## About this task
Across the listing, tally the lines in which the word "status" occurs, then report the tally alone.
======== Input records ========
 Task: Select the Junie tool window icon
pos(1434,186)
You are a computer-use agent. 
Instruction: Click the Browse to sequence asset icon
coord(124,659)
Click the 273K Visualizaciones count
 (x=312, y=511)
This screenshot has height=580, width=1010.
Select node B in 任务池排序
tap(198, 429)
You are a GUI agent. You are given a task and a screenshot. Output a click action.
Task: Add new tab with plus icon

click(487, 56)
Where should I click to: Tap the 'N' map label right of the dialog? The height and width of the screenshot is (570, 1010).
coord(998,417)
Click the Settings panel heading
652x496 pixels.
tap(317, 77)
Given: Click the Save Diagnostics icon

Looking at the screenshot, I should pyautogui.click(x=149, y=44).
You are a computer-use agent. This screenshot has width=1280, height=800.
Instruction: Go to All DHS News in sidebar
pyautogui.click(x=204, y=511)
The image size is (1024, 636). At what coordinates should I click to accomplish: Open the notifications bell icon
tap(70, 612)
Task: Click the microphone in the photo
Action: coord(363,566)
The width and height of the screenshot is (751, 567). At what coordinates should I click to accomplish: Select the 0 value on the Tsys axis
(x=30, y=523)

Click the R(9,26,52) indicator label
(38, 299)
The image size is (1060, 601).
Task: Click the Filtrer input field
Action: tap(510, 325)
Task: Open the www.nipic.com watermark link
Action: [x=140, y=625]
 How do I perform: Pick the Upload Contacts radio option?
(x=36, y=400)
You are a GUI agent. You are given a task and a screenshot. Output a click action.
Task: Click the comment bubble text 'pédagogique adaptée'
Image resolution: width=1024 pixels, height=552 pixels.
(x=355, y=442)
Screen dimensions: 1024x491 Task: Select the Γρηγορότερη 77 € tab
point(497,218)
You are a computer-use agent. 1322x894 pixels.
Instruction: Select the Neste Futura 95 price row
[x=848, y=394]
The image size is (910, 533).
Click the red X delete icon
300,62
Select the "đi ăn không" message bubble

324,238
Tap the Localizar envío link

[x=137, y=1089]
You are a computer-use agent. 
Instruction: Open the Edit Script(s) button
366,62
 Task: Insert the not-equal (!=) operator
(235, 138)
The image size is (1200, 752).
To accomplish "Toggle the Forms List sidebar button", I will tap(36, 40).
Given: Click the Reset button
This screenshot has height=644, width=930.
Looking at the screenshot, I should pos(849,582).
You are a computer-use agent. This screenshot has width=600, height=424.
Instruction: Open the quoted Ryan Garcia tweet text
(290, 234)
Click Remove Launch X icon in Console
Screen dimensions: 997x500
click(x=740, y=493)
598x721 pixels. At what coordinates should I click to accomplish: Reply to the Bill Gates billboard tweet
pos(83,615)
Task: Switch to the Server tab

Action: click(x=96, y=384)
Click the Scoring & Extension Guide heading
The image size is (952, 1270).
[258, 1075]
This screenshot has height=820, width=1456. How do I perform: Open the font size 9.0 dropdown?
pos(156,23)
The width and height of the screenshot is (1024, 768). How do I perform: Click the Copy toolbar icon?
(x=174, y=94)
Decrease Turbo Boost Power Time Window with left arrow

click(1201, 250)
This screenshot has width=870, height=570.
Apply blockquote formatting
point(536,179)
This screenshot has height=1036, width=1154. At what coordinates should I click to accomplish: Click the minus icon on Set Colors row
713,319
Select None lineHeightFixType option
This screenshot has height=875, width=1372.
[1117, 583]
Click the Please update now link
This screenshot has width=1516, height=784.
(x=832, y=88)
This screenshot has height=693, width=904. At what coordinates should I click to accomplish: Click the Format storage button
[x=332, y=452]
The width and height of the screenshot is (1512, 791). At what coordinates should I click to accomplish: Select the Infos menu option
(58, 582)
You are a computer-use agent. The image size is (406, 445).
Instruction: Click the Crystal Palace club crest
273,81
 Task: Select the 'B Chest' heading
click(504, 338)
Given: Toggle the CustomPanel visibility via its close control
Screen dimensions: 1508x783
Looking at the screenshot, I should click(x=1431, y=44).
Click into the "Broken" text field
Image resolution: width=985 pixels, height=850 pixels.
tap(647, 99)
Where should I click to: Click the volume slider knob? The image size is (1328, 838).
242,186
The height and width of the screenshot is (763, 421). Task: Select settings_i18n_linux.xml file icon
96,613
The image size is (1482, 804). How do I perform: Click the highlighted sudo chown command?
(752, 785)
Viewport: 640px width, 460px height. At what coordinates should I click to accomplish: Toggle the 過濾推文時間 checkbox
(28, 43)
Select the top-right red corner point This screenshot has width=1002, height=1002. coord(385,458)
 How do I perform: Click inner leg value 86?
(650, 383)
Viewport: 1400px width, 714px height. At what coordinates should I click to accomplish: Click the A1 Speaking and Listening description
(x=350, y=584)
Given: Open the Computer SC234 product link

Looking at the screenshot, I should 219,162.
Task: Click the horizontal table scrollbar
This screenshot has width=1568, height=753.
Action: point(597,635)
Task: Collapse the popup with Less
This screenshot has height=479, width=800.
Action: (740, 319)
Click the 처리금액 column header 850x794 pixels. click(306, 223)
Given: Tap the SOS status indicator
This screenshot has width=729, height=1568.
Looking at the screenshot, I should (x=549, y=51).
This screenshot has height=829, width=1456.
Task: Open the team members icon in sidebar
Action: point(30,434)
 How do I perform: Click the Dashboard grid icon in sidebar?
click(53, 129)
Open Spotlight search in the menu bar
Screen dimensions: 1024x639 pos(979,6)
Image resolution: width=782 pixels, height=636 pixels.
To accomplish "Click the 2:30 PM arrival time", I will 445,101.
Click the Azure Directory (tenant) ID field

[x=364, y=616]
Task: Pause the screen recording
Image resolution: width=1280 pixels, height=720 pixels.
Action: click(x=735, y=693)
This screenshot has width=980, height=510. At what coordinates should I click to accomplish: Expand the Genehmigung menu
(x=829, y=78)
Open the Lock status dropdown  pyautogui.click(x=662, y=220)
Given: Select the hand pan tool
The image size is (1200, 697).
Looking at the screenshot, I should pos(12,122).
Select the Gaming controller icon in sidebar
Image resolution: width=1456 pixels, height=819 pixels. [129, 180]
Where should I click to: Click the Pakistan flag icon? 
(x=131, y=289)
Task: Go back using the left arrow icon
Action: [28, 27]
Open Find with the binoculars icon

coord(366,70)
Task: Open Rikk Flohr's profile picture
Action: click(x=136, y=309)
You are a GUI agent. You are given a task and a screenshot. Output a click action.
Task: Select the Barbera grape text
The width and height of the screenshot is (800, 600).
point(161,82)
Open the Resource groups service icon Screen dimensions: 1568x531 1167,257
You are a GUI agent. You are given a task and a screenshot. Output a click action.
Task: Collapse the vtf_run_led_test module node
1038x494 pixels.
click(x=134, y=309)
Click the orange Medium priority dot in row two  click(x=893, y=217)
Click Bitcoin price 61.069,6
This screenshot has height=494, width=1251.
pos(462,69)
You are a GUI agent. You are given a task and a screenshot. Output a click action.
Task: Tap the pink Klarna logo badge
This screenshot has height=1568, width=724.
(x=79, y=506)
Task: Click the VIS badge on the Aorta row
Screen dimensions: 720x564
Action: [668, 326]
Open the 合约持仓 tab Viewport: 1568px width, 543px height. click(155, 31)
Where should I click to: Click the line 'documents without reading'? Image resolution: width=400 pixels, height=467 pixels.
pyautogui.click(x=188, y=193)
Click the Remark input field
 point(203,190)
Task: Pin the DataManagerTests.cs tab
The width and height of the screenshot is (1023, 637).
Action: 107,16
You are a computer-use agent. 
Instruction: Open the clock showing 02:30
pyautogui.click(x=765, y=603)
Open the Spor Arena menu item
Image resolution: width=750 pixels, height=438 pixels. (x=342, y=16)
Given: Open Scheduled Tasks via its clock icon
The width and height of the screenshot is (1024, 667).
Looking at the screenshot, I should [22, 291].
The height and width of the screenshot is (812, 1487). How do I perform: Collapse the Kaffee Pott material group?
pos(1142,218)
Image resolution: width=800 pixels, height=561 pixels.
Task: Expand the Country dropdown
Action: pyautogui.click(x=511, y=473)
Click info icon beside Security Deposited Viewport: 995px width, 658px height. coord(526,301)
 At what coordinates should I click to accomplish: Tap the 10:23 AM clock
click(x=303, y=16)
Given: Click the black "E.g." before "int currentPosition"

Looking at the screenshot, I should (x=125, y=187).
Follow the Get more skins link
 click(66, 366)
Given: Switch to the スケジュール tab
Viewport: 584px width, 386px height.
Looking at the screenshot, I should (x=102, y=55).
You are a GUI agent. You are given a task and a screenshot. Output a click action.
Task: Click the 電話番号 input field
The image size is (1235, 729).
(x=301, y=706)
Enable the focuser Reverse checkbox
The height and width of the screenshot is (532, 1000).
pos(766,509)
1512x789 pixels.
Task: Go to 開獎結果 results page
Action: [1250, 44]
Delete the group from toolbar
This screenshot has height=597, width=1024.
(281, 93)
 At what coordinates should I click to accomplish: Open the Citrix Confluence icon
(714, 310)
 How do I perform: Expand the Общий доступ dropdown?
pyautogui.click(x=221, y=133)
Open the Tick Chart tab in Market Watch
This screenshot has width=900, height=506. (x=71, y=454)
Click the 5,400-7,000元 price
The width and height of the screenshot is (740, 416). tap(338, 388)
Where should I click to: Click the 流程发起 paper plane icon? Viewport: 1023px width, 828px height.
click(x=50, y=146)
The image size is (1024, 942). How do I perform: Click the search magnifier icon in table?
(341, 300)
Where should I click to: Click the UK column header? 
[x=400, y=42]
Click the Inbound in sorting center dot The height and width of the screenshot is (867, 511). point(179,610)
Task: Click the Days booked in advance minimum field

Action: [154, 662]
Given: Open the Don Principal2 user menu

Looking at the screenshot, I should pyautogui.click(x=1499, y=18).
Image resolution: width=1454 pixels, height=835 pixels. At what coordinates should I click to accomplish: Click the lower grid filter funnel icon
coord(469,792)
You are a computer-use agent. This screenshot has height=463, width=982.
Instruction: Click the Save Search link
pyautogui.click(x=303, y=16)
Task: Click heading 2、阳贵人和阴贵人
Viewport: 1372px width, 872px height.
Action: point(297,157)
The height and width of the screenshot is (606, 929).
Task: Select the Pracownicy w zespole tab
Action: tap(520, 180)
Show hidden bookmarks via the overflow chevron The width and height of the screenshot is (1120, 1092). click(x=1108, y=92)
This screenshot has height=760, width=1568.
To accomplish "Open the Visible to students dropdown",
========
## Answer area
2